[Opening Provided data section]

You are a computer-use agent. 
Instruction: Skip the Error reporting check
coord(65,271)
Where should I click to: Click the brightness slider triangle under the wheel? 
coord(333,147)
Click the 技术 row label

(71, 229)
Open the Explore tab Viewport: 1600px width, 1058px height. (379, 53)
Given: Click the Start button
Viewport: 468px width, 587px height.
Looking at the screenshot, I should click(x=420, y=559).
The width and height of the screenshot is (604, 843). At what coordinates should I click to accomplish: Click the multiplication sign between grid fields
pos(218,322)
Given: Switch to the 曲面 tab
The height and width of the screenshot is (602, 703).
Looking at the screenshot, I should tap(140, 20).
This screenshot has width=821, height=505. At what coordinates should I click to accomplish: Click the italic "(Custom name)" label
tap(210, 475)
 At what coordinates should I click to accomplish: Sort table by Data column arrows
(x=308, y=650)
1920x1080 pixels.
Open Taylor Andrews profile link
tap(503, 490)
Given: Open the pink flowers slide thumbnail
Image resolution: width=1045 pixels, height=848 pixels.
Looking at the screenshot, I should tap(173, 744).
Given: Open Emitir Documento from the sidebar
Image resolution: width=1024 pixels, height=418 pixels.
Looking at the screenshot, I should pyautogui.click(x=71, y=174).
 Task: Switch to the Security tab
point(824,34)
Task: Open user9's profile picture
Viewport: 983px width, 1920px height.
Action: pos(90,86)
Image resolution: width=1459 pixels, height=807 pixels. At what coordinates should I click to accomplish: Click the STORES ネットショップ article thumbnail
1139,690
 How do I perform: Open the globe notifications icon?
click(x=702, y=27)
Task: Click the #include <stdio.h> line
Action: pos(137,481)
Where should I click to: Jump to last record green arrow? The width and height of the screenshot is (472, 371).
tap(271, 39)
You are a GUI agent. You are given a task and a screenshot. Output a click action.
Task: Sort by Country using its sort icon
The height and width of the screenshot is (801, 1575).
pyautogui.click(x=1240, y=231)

[Closing Provided data section]

Task brief → Every record above is to be copied out again exactly as written.

Written reply →
You are a computer-use agent. 
Instruction: Skip the Error reporting check
coord(65,271)
Where should I click to: Click the brightness slider triangle under the wheel? 
coord(333,147)
Click the 技术 row label

(71, 229)
Open the Explore tab Viewport: 1600px width, 1058px height. (379, 53)
Given: Click the Start button
Viewport: 468px width, 587px height.
Looking at the screenshot, I should click(x=420, y=559).
The width and height of the screenshot is (604, 843). At what coordinates should I click to accomplish: Click the multiplication sign between grid fields
pos(218,322)
Given: Switch to the 曲面 tab
The height and width of the screenshot is (602, 703).
Looking at the screenshot, I should tap(140, 20).
This screenshot has width=821, height=505. At what coordinates should I click to accomplish: Click the italic "(Custom name)" label
tap(210, 475)
 At what coordinates should I click to accomplish: Sort table by Data column arrows
(x=308, y=650)
1920x1080 pixels.
Open Taylor Andrews profile link
tap(503, 490)
Given: Open the pink flowers slide thumbnail
Image resolution: width=1045 pixels, height=848 pixels.
Looking at the screenshot, I should tap(173, 744).
Given: Open Emitir Documento from the sidebar
Image resolution: width=1024 pixels, height=418 pixels.
Looking at the screenshot, I should pyautogui.click(x=71, y=174).
 Task: Switch to the Security tab
point(824,34)
Task: Open user9's profile picture
Viewport: 983px width, 1920px height.
Action: pos(90,86)
Image resolution: width=1459 pixels, height=807 pixels. At what coordinates should I click to accomplish: Click the STORES ネットショップ article thumbnail
1139,690
 How do I perform: Open the globe notifications icon?
click(x=702, y=27)
Task: Click the #include <stdio.h> line
Action: pos(137,481)
Where should I click to: Jump to last record green arrow? The width and height of the screenshot is (472, 371).
tap(271, 39)
You are a GUI agent. You are given a task and a screenshot. Output a click action.
Task: Sort by Country using its sort icon
The height and width of the screenshot is (801, 1575).
pyautogui.click(x=1240, y=231)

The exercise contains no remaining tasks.